Looking at the diffs for GTK, it's clear that their DRT isn't ready for these types of resource load callback dumping. I'll skip it there. And the Qt hang is something I'm not equipped to explore, and the tool isn't giving any sort of info like a sample that might let me explore blindly, so I'll skip that also.

Skipped for both Qt and GTK in r59392

http://trac.webkit.org/changeset/59389 might have broken Qt Windows 32-bit Release The following changes are on the blame list: http://trac.webkit.org/changeset/59387 http://trac.webkit.org/changeset/59388 http://trac.webkit.org/changeset/59389

fast/loader/recursive-before-unload.html failed again on Tiger: --- /Volumes/Data/WebKit-BuildSlave/tiger-intel-release/build/layout-test-results/fast/loader/recursive-before-unload-crash-expected.txt 2010-05-13 17:13:21.000000000 -0700 +++ /Volumes/Data/WebKit-BuildSlave/tiger-intel-release/build/layout-test-results/fast/loader/recursive-before-unload-crash-actual.txt 2010-05-13 17:13:21.000000000 -0700 @@ -6,8 +6,8 @@ main frame - didStartProvisionalLoadForFrame ALERT: Adding iframe frame "<!--framePath //<!--frame0-->-->" - didStartProvisionalLoadForFrame -frame "<!--framePath //<!--frame0-->-->" - didFailProvisionalLoadWithError main frame - didCancelClientRedirectForFrame +frame "<!--framePath //<!--frame0-->-->" - didFailProvisionalLoadWithError main frame - didFailProvisionalLoadWithError This test demonstrates a problem with our handling of the beforeunload event.
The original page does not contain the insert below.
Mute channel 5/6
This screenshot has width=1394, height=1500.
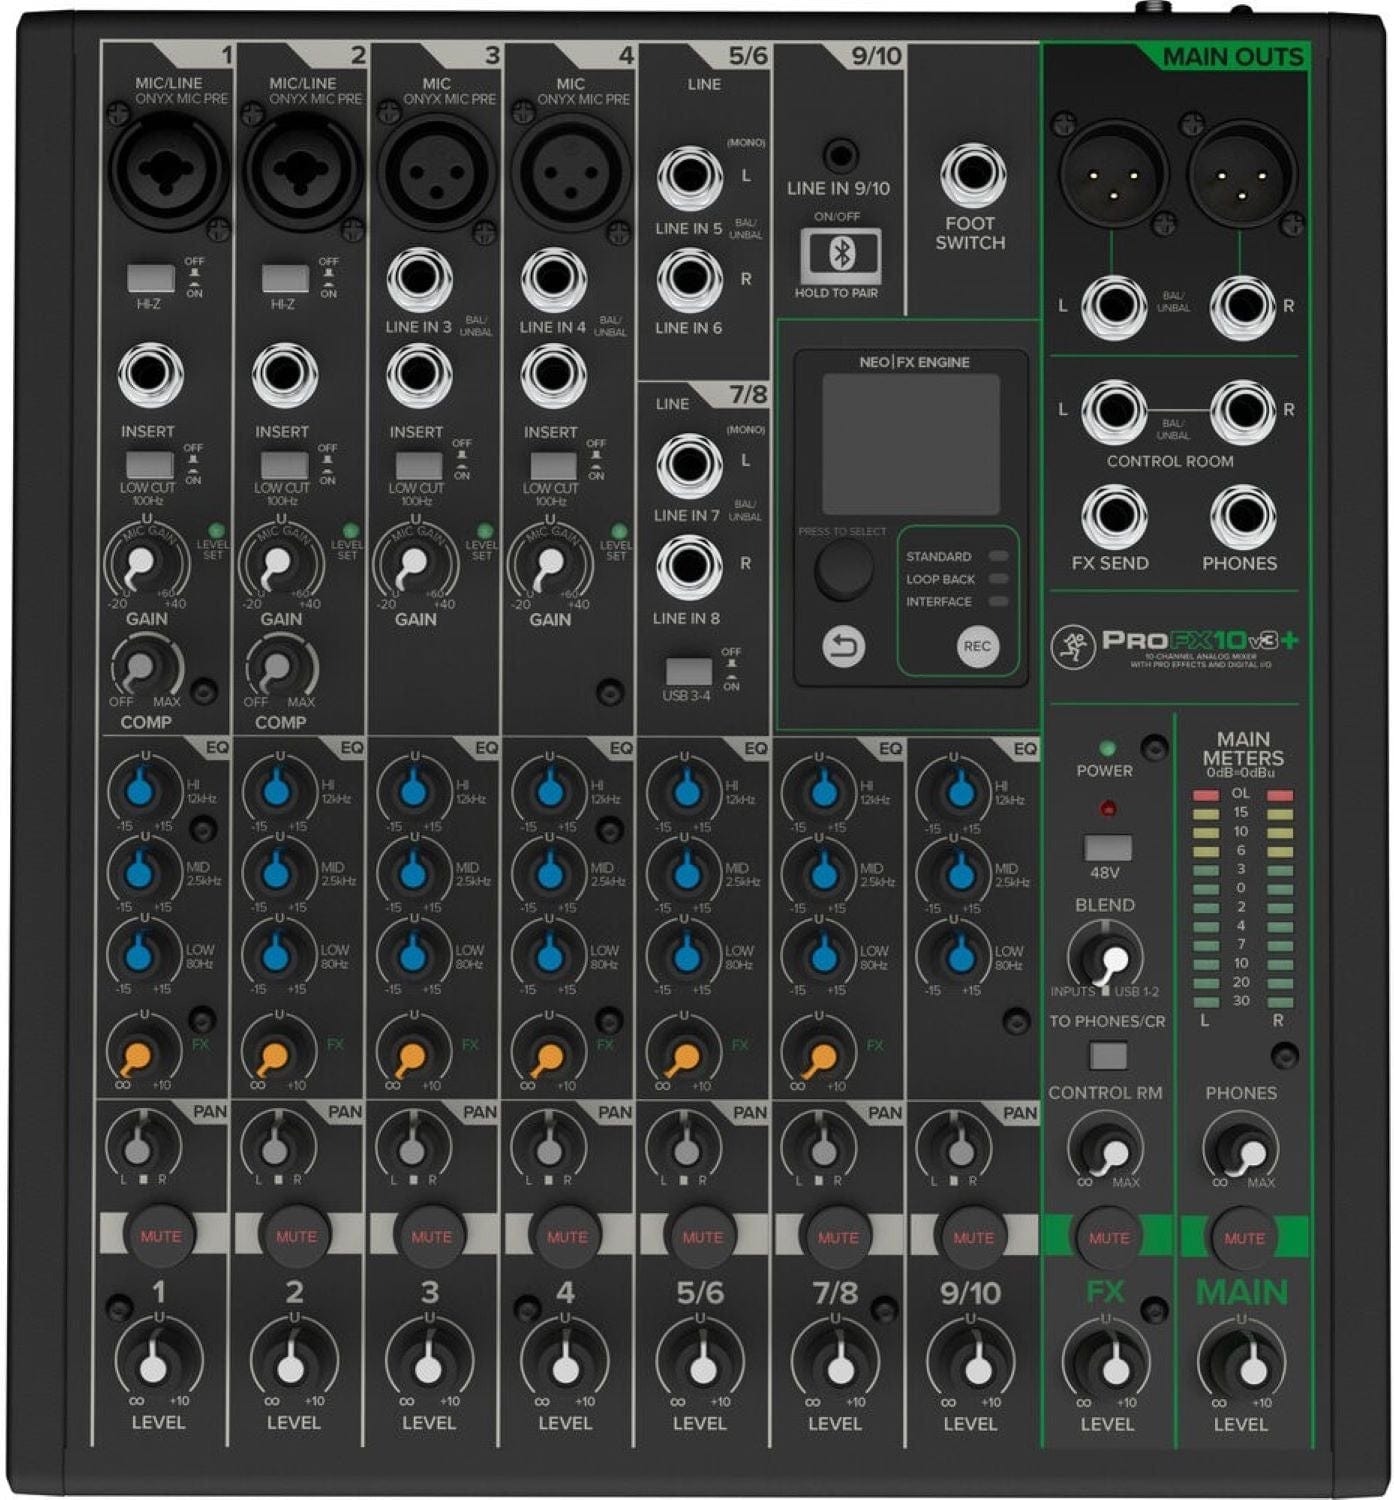click(x=702, y=1237)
If a script manages to try and navigate the frame from beforeunload - when a navigation is already pending - we end up blowing out the stack by recursively consulting the policy delegate then running onbeforeunload repeatedly. Looks like the test itself is racy (at least on Tiger), those two lines have flipped around a few times since the test was added.
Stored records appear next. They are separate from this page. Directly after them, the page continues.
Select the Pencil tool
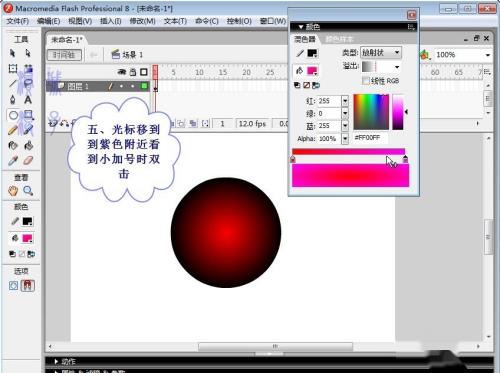 (x=13, y=130)
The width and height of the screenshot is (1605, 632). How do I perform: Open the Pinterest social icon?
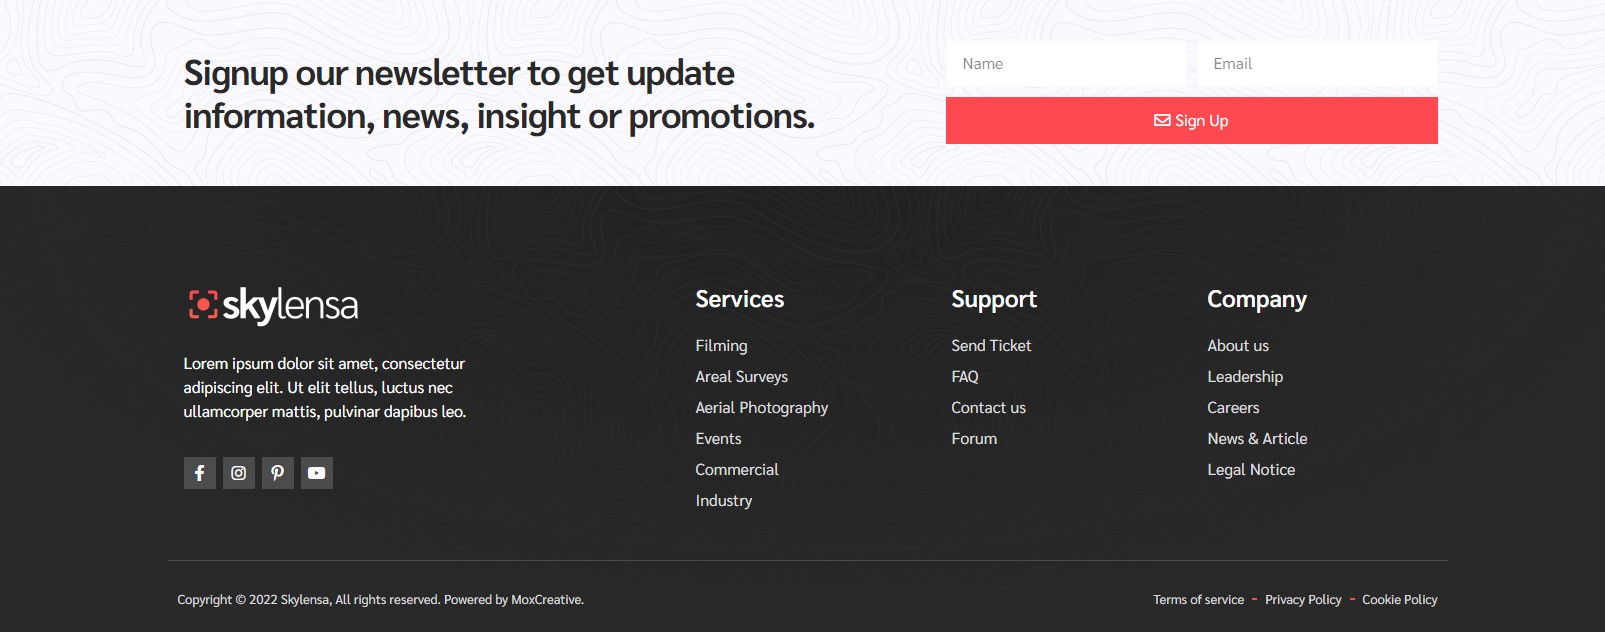[x=278, y=473]
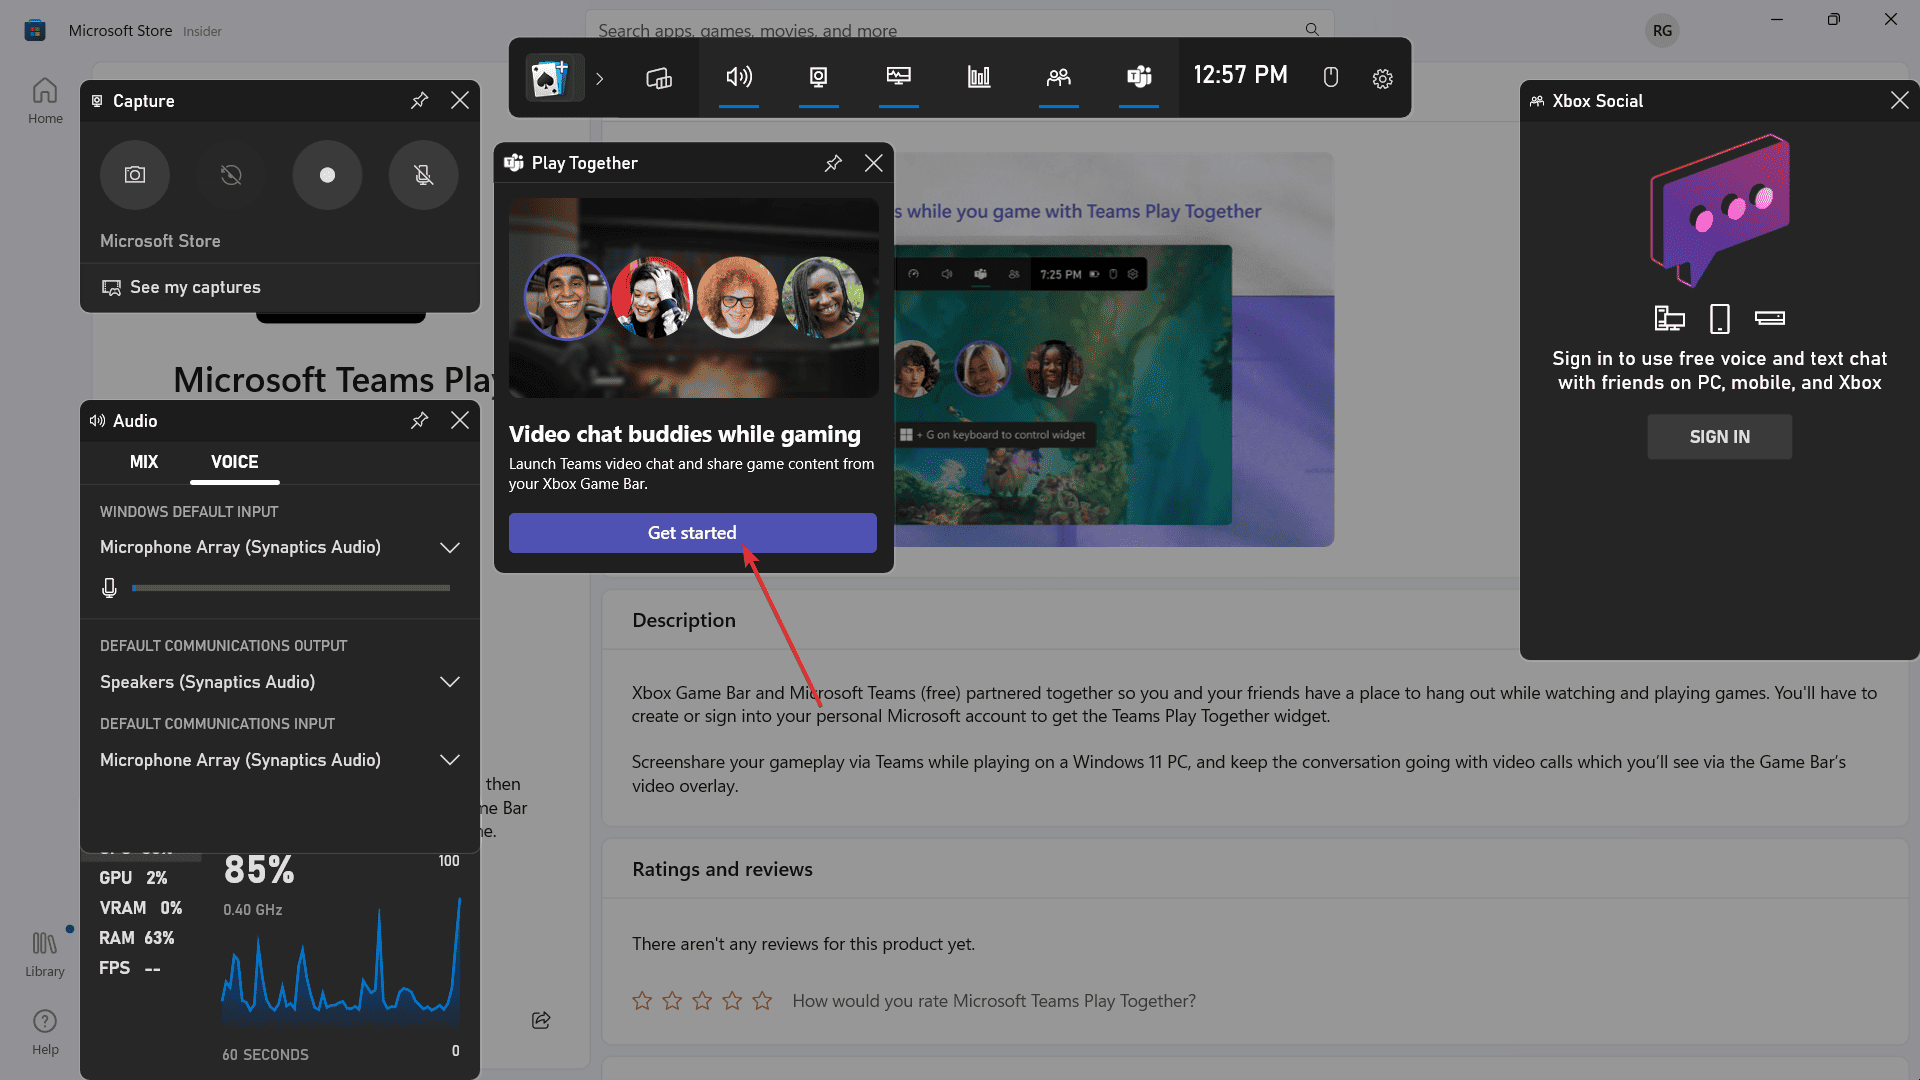Screen dimensions: 1920x1080
Task: Open the Xbox Game Bar Audio panel icon
Action: 738,76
I think I'm going to nuke the frame load callbacks from the test. I thought they were a nice bonus, but if they're unreliable then it's not worth the hassle - the alert logging and lack of crashing is the important thing.
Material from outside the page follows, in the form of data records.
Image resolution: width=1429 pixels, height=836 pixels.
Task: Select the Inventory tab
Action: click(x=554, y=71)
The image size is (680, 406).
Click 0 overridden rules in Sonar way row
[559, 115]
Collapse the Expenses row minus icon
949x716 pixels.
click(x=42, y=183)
(In reply to comment #23) > Looking at the diffs for GTK, it's clear that their DRT isn't ready for these types of resource load callback dumping. I'll skip it there. > > And the Qt hang is something I'm not equipped to explore, and the tool isn't giving any sort of info like a sample that might let me explore blindly, so I'll skip that also. I think the timeout is related to the issue tracked here: https://bugs.webkit.org/show_bug.cgi?id=39160

Have seen fast/loader/recursive-before-unload-crash.html fail a couple times on the leopard commit bot. Might be flaky.

This test is in fact very flaky. See bug 43840.